▸ EXTRACTED RECORDS:
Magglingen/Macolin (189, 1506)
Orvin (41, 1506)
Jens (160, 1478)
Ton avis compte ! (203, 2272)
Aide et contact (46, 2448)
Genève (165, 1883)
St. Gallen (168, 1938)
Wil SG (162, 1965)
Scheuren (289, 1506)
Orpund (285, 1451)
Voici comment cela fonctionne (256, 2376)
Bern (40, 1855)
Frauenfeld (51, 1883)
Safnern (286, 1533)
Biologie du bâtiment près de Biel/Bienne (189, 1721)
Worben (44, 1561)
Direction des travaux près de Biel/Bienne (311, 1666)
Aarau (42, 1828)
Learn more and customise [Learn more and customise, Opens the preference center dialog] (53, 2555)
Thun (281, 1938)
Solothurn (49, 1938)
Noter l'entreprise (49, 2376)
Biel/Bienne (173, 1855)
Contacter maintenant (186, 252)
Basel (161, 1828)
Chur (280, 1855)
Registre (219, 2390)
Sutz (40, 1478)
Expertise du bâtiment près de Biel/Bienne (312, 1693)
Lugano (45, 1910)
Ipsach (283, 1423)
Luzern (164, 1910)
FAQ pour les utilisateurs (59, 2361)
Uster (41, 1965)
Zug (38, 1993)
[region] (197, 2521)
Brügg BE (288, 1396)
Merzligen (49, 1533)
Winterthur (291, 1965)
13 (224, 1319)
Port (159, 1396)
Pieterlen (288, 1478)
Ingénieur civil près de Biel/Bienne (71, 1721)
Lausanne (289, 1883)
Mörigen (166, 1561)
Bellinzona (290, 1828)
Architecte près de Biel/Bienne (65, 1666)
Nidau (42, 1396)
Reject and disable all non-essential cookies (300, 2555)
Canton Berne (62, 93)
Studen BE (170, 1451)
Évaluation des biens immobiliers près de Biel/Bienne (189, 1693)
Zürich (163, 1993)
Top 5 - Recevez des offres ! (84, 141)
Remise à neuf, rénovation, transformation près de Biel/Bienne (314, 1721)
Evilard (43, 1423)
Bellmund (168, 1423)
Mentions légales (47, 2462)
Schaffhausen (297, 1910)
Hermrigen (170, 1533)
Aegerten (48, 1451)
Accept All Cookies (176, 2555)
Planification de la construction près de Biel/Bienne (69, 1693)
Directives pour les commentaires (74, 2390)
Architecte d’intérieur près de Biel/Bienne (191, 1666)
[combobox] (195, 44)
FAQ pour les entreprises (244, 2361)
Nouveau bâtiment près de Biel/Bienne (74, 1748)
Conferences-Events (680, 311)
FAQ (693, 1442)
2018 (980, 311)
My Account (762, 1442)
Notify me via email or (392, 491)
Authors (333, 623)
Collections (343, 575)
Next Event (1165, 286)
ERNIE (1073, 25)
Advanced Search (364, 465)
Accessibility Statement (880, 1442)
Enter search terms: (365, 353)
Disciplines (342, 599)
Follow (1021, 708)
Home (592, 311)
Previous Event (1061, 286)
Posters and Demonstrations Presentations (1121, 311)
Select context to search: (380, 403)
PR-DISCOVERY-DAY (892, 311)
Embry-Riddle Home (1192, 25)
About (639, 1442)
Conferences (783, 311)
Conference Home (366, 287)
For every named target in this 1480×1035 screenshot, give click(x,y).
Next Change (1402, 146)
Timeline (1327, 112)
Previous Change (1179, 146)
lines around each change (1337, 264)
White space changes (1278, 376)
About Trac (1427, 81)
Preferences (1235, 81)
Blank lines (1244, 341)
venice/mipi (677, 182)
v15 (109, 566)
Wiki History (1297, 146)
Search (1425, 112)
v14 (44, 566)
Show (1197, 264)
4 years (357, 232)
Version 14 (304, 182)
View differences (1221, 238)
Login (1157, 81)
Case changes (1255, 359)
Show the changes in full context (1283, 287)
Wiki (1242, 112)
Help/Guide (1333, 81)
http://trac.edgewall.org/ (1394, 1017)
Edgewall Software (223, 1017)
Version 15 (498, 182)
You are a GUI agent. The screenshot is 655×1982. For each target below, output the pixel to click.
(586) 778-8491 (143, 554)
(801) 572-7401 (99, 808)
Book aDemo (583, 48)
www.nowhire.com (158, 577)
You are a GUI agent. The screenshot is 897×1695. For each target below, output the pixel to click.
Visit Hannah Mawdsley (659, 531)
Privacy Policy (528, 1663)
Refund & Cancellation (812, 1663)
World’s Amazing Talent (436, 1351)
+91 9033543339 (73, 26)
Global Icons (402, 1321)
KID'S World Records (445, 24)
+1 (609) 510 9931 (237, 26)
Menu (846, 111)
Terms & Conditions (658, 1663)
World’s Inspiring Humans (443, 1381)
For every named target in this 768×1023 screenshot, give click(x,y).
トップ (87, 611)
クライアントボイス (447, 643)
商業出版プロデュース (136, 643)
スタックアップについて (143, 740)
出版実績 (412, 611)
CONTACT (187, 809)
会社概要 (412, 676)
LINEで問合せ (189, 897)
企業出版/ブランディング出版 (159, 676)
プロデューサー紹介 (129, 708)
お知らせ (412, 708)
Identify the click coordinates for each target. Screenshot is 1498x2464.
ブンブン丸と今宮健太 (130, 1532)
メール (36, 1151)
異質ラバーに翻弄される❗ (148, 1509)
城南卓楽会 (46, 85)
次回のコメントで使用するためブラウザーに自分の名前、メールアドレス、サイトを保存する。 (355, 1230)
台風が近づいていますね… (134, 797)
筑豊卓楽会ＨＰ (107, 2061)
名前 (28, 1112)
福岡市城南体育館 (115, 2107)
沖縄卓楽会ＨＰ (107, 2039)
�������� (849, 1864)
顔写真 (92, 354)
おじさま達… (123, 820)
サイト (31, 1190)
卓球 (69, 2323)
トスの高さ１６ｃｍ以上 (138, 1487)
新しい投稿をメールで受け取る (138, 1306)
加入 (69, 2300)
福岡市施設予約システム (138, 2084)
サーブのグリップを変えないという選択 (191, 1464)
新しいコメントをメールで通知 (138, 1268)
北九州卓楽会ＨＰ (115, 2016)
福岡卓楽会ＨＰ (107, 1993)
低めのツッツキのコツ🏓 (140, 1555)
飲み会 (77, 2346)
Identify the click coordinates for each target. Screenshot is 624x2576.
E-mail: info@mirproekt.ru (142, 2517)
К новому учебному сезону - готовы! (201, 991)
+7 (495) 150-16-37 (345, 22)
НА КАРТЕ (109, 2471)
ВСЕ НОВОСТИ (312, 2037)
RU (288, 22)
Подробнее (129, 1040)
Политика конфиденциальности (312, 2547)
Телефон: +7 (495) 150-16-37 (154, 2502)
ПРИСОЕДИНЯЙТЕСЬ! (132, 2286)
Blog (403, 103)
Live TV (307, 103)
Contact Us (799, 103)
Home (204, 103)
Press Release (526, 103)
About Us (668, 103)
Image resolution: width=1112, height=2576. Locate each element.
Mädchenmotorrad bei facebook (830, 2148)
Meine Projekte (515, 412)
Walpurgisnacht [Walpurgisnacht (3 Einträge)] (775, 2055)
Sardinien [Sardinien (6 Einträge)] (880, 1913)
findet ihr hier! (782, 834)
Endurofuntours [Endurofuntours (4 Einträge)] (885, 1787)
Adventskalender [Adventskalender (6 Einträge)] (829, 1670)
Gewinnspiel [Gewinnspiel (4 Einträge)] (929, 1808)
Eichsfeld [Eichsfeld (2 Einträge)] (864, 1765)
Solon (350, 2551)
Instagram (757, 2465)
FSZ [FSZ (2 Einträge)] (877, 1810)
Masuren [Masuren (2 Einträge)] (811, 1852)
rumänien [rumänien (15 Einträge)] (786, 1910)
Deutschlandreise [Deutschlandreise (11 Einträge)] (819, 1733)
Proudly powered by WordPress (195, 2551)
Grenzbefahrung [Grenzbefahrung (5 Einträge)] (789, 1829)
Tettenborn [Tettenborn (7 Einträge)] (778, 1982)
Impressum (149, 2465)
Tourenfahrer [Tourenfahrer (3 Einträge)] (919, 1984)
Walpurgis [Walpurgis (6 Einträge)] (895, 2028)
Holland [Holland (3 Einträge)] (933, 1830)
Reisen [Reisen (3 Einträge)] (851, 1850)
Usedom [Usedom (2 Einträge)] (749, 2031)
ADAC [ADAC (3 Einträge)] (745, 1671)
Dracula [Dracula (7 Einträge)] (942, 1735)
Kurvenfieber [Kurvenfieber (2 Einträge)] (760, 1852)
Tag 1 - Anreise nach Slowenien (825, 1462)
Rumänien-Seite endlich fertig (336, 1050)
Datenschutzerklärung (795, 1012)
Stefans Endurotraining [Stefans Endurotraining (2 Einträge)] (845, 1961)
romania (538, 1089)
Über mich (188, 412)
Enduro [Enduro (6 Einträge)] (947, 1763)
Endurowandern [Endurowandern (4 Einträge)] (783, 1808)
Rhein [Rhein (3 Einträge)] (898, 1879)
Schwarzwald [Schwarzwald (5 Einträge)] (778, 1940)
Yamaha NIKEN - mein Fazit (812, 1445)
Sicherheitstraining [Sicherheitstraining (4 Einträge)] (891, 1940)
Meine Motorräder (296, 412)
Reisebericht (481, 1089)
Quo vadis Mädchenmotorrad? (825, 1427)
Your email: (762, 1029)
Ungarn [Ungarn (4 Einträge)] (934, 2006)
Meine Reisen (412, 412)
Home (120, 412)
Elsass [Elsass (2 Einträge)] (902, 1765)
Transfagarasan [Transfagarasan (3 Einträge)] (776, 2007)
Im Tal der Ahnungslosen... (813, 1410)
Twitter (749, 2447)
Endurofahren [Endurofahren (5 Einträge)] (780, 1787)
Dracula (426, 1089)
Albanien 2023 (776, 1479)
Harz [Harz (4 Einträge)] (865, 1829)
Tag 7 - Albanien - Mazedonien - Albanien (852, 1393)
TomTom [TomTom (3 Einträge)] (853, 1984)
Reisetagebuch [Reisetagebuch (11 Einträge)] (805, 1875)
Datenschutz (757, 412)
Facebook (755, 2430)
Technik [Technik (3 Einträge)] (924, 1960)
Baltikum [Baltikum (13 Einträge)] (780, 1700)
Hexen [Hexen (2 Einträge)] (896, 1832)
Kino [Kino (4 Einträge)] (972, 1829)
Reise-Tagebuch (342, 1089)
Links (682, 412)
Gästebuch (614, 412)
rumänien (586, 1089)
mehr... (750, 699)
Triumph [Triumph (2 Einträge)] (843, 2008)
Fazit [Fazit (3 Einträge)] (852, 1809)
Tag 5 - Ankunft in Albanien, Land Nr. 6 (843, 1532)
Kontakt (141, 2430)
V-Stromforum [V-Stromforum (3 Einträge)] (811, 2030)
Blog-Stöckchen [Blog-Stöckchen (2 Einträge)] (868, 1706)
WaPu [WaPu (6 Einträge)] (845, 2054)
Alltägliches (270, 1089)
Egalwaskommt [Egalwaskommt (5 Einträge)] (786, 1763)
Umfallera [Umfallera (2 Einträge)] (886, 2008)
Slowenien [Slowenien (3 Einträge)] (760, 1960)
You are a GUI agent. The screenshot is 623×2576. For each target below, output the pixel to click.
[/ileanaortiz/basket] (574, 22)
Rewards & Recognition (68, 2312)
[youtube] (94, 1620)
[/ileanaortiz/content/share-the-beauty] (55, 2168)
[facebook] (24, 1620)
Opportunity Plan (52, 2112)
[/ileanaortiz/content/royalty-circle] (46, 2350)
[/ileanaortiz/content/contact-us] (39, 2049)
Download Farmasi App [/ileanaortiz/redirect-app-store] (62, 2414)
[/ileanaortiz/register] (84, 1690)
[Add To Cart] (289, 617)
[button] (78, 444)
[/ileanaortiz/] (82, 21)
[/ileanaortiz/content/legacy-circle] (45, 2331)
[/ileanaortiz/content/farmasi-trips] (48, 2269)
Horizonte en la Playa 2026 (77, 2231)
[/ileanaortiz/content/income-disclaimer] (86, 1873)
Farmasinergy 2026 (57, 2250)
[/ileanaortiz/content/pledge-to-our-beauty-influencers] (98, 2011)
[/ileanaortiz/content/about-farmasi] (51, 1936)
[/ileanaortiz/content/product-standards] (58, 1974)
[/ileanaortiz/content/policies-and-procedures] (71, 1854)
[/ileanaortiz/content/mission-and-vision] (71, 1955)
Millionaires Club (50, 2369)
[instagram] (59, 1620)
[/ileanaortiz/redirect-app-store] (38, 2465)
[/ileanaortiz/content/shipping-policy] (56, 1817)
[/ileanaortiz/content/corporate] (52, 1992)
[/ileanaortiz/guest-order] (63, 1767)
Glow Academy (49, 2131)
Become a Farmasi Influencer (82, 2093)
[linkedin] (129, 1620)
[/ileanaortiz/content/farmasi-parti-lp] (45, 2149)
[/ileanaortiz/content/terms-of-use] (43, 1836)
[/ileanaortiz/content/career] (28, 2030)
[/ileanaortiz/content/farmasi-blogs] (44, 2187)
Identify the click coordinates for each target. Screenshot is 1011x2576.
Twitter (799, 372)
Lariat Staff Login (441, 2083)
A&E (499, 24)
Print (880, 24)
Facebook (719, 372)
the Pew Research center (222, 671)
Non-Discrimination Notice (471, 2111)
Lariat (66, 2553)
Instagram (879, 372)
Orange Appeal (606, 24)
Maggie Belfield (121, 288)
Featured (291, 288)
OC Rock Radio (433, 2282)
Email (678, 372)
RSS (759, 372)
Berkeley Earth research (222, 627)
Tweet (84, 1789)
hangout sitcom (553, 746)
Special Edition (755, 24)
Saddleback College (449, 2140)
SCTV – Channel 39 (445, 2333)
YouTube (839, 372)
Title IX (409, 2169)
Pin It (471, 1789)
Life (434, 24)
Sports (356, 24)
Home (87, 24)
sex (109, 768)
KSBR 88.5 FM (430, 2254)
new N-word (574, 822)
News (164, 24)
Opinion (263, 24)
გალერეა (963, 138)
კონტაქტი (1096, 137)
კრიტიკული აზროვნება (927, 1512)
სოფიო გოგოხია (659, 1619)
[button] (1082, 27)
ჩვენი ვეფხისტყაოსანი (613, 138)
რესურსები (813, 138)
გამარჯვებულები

▸ DESCRIPTION OF THE TASK: Put the lines from the one containing "Reisetagebuch [Reisetagebuch (11" through the one containing "Kino [Kino (4 Einträge)] (972, 1829)", both included, into a numbered list, leaving out any blank lines.

▸ RESPONSE TO THIS TASK:
1. Reisetagebuch [Reisetagebuch (11 Einträge)] (805, 1875)
2. Datenschutz (757, 412)
3. Facebook (755, 2430)
4. Technik [Technik (3 Einträge)] (924, 1960)
5. Baltikum [Baltikum (13 Einträge)] (780, 1700)
6. Hexen [Hexen (2 Einträge)] (896, 1832)
7. Kino [Kino (4 Einträge)] (972, 1829)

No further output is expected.